> [WORK ITEM]
Restate word for word the section of the entries that opens at the line containing "Image resolution: width=800" and closes at the line containing "Click the blue question mark help icon", both lines kept, pictures dropped.
──────────────────────────────
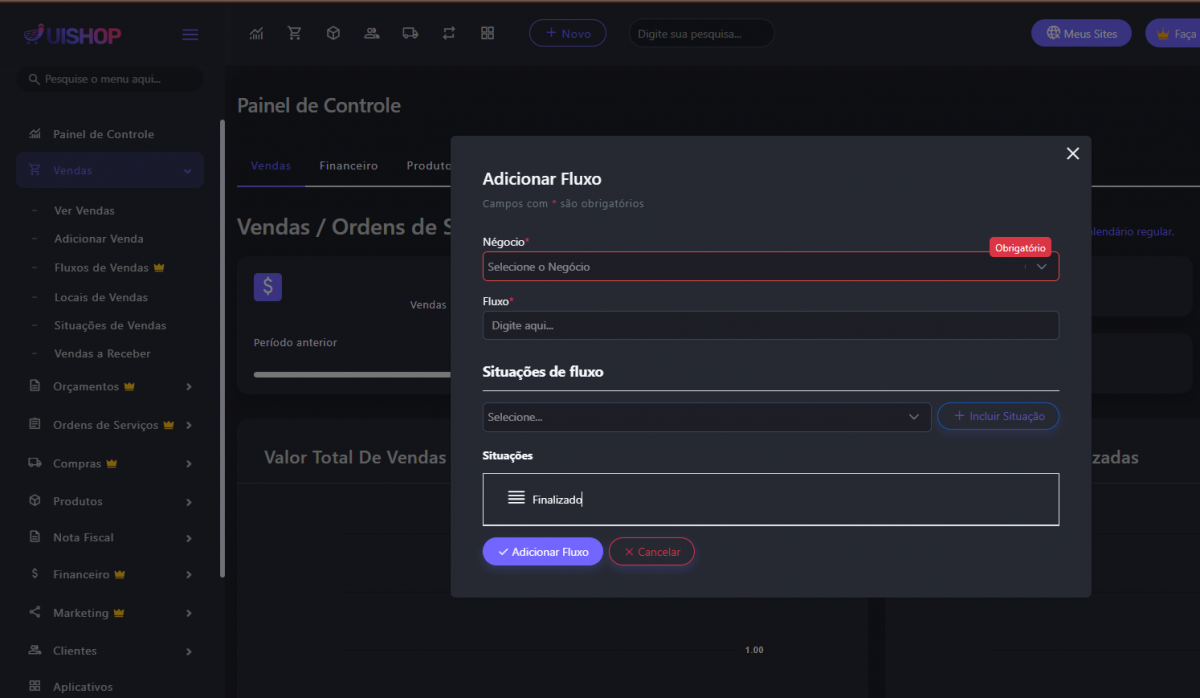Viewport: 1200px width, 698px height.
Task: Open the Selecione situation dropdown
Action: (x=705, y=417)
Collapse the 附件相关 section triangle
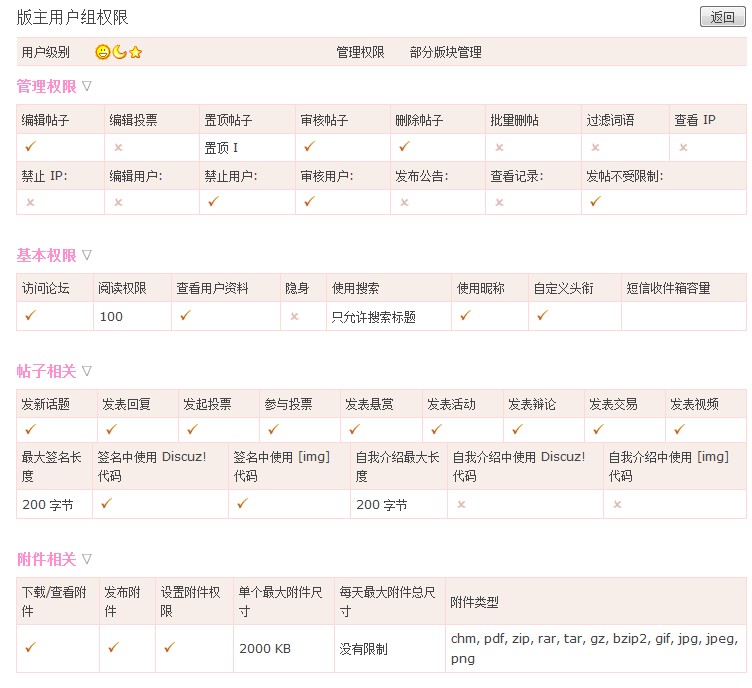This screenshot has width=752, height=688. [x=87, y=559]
──────────────────────────────
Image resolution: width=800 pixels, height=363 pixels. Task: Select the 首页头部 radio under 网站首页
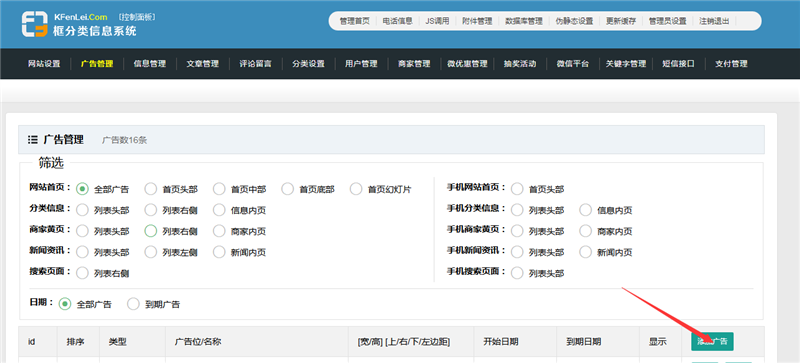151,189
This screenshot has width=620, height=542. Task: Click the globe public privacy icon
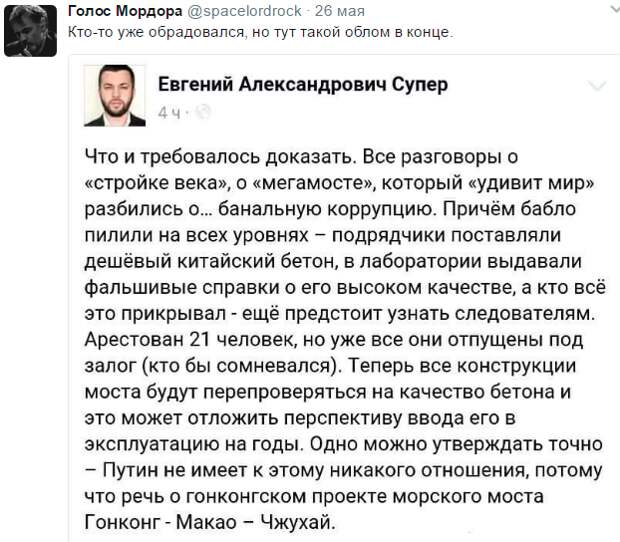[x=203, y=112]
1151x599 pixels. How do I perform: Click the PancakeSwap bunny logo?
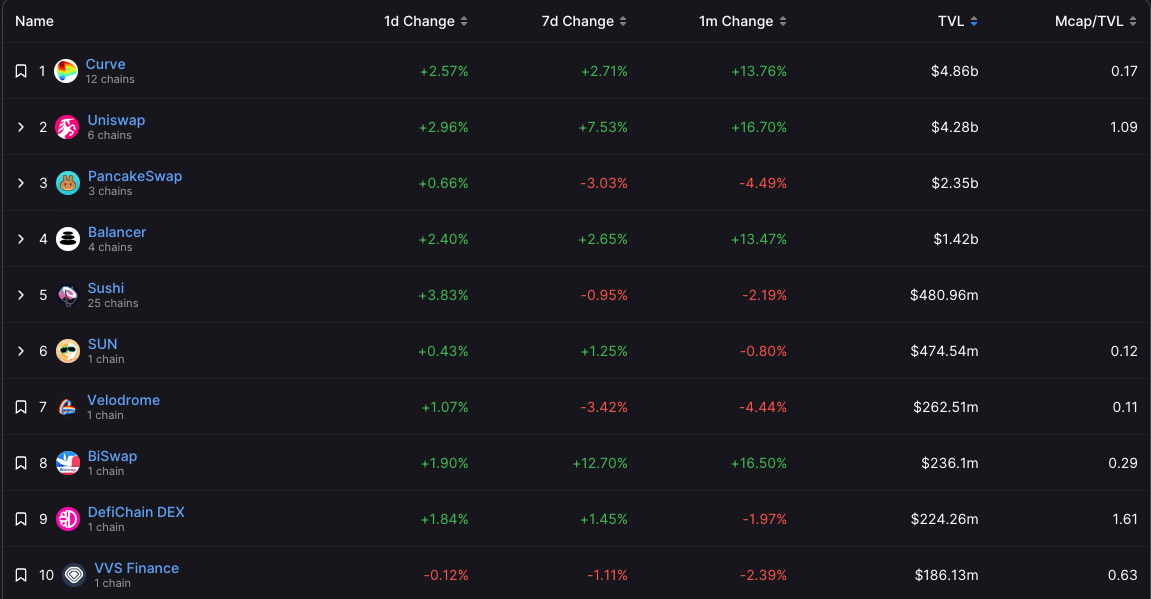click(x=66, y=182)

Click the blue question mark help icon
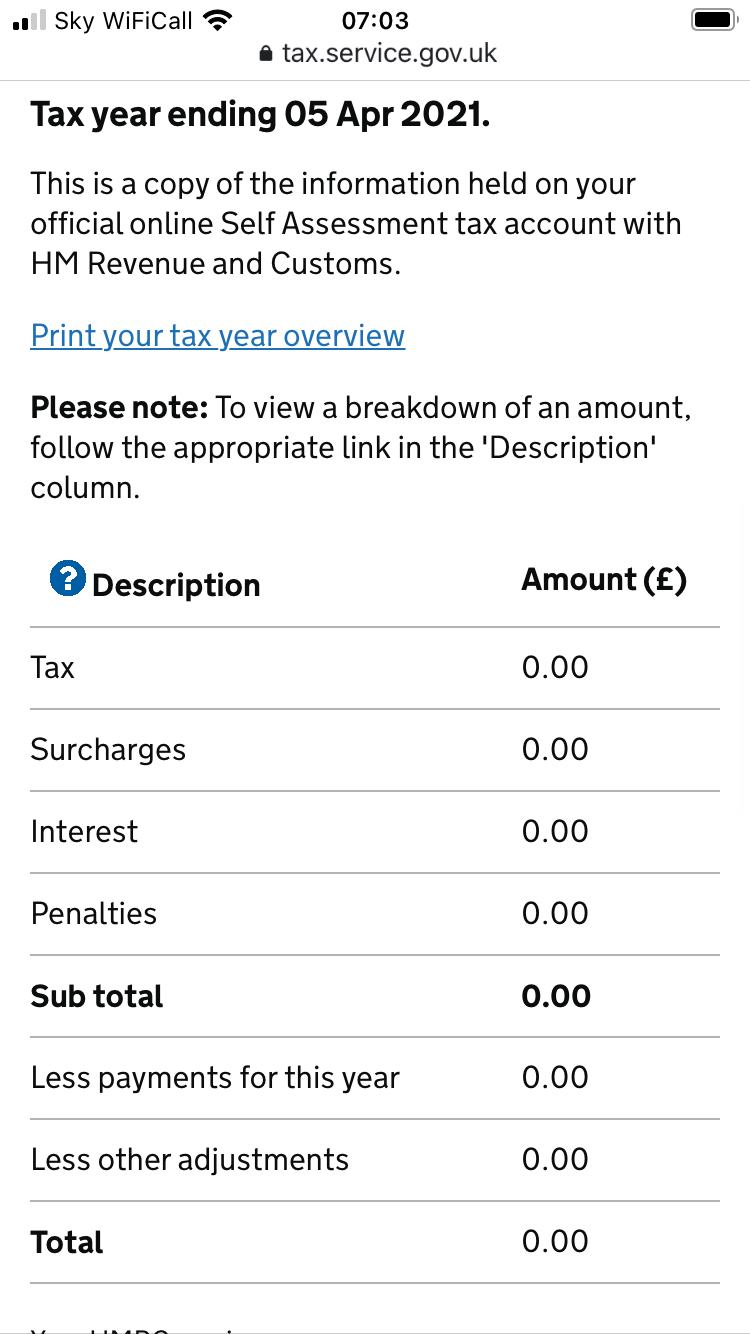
──────────────────────────────
> [ANSWER BELOW]
Image resolution: width=800 pixels, height=363 pixels. Task: Select the 首页头部 radio under 网站首页
151,189
This screenshot has width=620, height=542. Task: Click the globe public privacy icon
[x=203, y=112]
1151x599 pixels. How do I perform: Click the PancakeSwap bunny logo?
click(x=66, y=182)

Click the blue question mark help icon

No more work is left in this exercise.